But Henry Parise said Saturday, the day after the Warren native and Western Reserve High School grad died of a brain tumor at the age of 56, that he decided not to interfere with his son’s career choice.
‘‘I think he was a person who wanted to do more than just the ordinary,’’ Henry Parise said of his son.
Henry Parise, along with his wife Catherine and daughter Rita, said Ron’s love of space began when he was a small child. Catherine Parise said she had a love of space too but she did not tell her son because she did not want to seem like she was trying to influence him.
‘‘I never told him,’’ she said as they clustered around their kitchen table. ‘‘I didn’t want him to think I was pushing him into something.’’
Ron Parise was working for the Goddard Space Center and living in Silver Spring, Md. His father said Ron Parise had been fighting the tumor for the last three years.
In December 1990, Parise was a member of the space shuttle Columbia and in March 1995, he was a member of the crew of the space shuttle Endeavour, both times as a payload specialist.
Henry Parise said he remembers watching his son lift off into space in person.
‘‘I was a little nervous, but we thought he’d be ok,’’ Henry Parise said.
As a boy, she knew he was interested in space when he drew a picture of the universe in first grade, Catherine Parise said.
‘‘He drew the sun and all the planets,’’ she said.

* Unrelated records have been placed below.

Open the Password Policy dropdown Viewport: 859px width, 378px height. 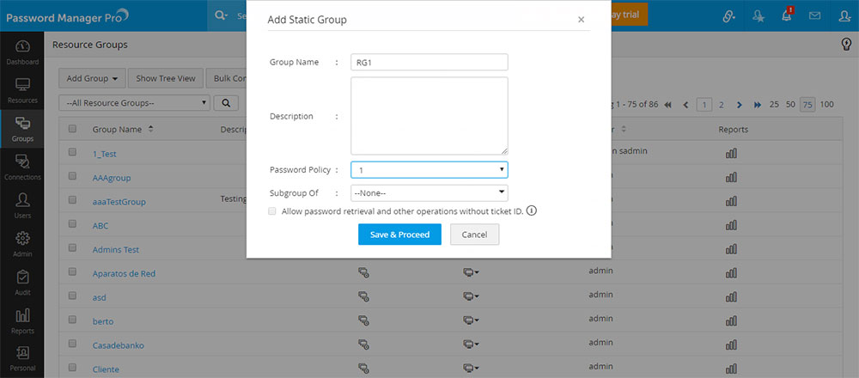pos(430,170)

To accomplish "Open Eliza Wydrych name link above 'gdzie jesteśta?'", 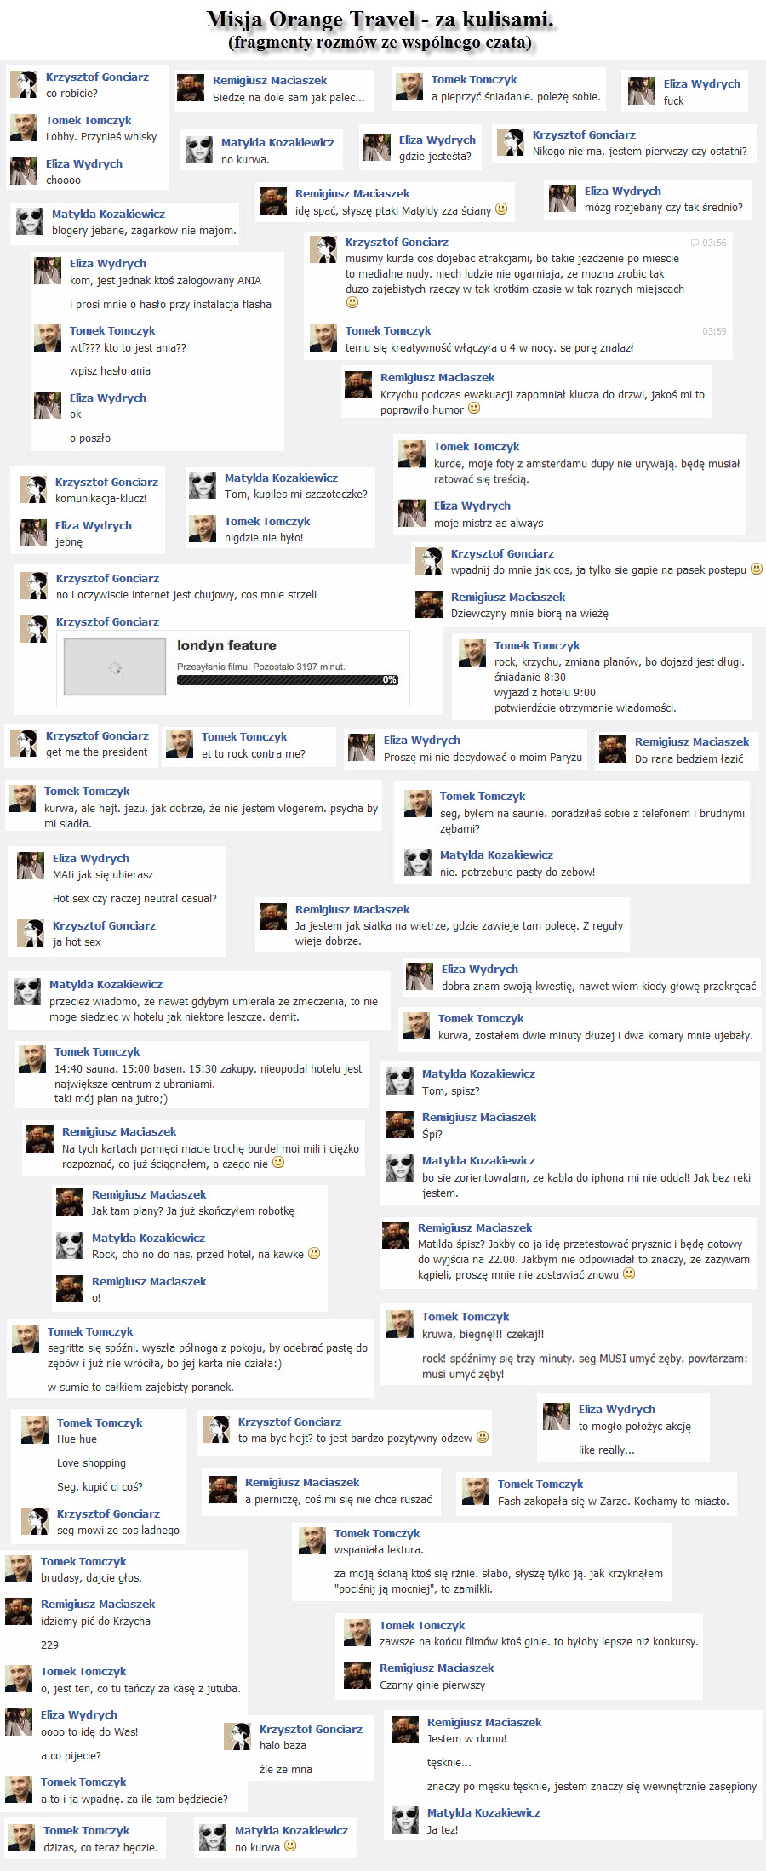I will pos(437,140).
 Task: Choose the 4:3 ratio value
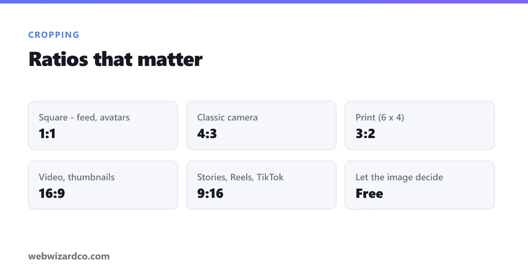tap(207, 134)
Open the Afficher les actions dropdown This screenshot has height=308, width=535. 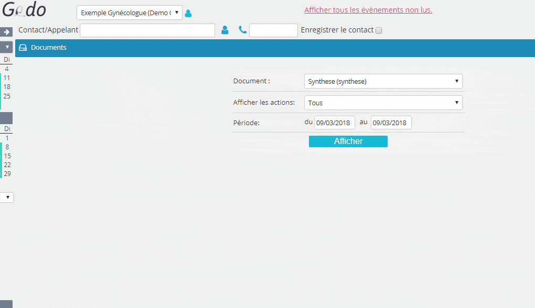pos(383,103)
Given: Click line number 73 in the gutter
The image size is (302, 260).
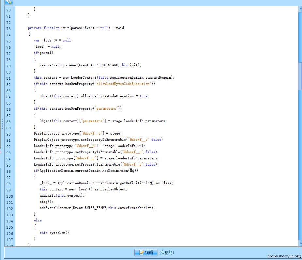Looking at the screenshot, I should coord(8,29).
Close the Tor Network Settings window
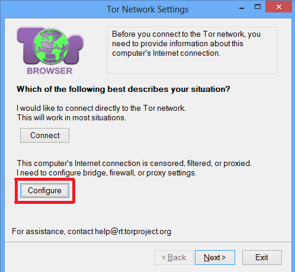 coord(278,7)
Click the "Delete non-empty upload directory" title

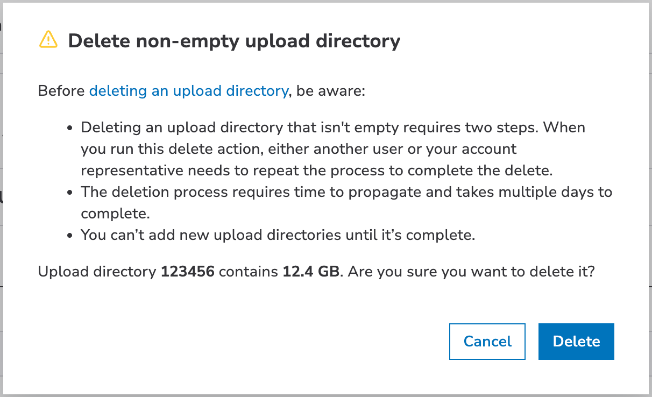click(234, 41)
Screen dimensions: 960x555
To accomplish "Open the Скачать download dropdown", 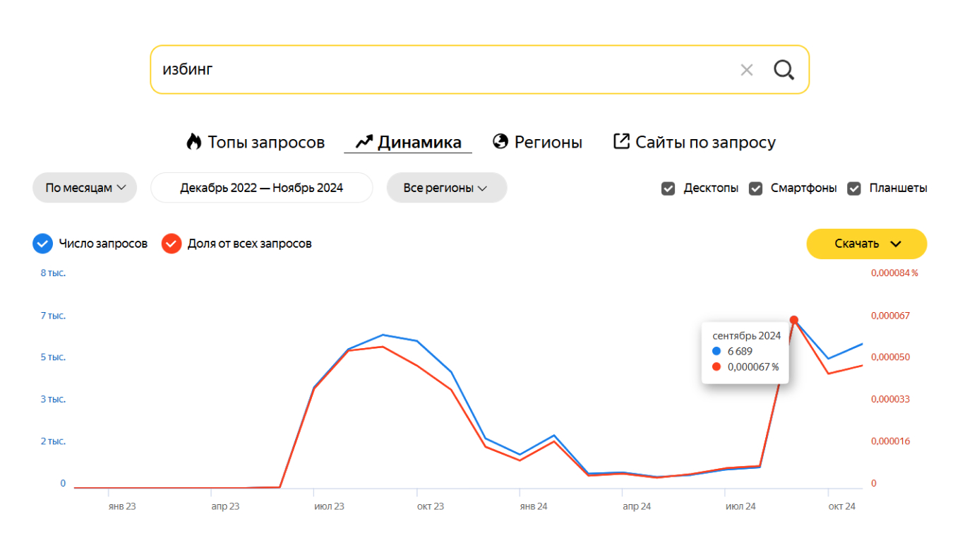I will (867, 244).
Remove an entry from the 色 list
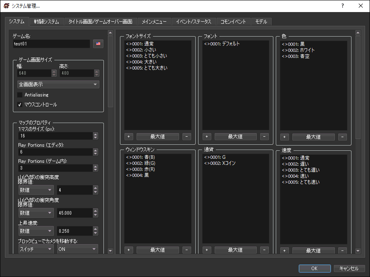 342,137
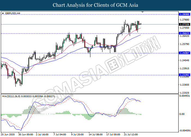Click the '14 Jul 08:00' time axis label
This screenshot has width=191, height=137.
click(x=95, y=135)
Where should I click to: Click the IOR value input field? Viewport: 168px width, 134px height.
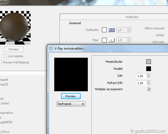coord(142,76)
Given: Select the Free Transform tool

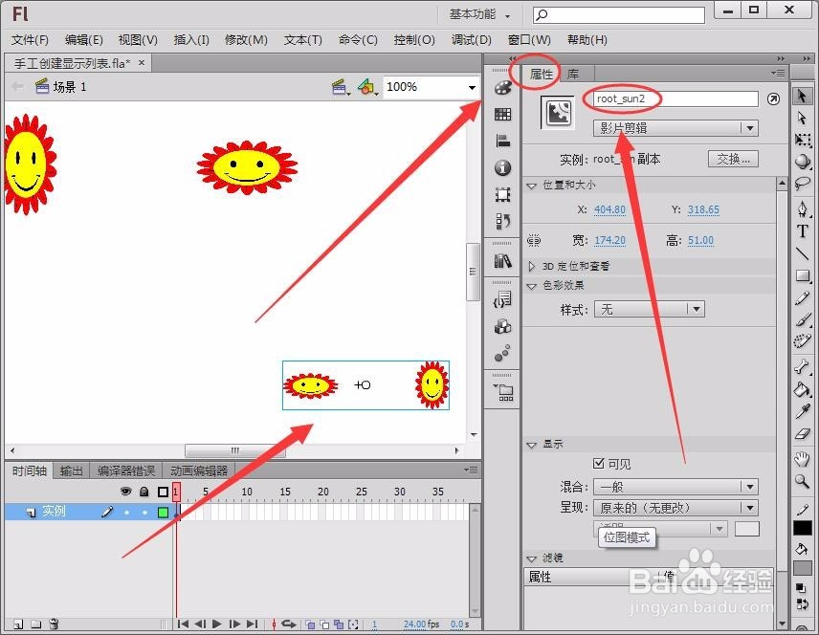Looking at the screenshot, I should tap(802, 140).
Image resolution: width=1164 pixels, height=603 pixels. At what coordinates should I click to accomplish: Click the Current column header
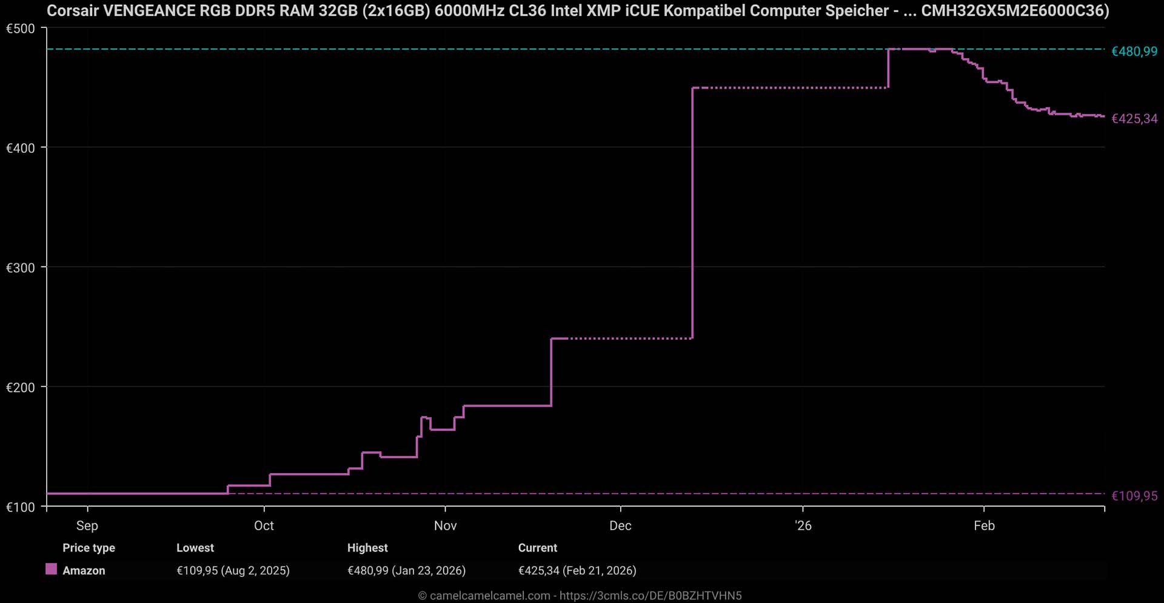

His parents bought him a telescope but Ron also made his own, and was serious about it, his father said.
‘‘When I say he made them, he made them.’’ Henry Parise said. ‘‘He ground the lenses himself.’’
Both parents said they never thought their son would be an astronaut, but Rita Parise said she thought her older brother had the drive to do it.
Ron Parise was also an accomplished amateur radio operator and his parents said he also liked camping and photography.
But he told his parents there was nothing like being in space.
‘‘The thing he liked the most was looking out the windows,’’ Catherine Parise said. ‘‘He said, ‘Mom, I can’t understand why anyone would want to destroy it (Earth).’ ’’
Parise himself said in 1998 that he would go again if called.
‘‘I’d go again in a minute,’’ Ron Parise said. ‘‘It’s such a remarkable mixture of feelings when you are in space. There is the experience of weightlessness, the incredible views. I can remember looking back at Earth, with all of its brilliant colors, and that pitch black sky as a backdrop. There’s nothing like it.’’
Fact BoxRon Parise
Born: May 24, 1951, in Warren
Family: Wife Cecelia and two children, Nicholas and Katie
Education: Graduated from Western Reserve High School in 1969; graduated from Youngstown State University with bachelor of science in physics; graduated from the University of Florida with a master of science degree in astronomy in 1977 and a Ph.D. in astronomy in 1979.
Experience: Flew on space shuttle Columbia in 1990 and the Endeavour in 1995 as a payload specialist. Logged 614 hours and 10.6 million miles in space.
Research topics: Included circumsteller matter in binary star systems and the evolutionary status of stars in globular clusters.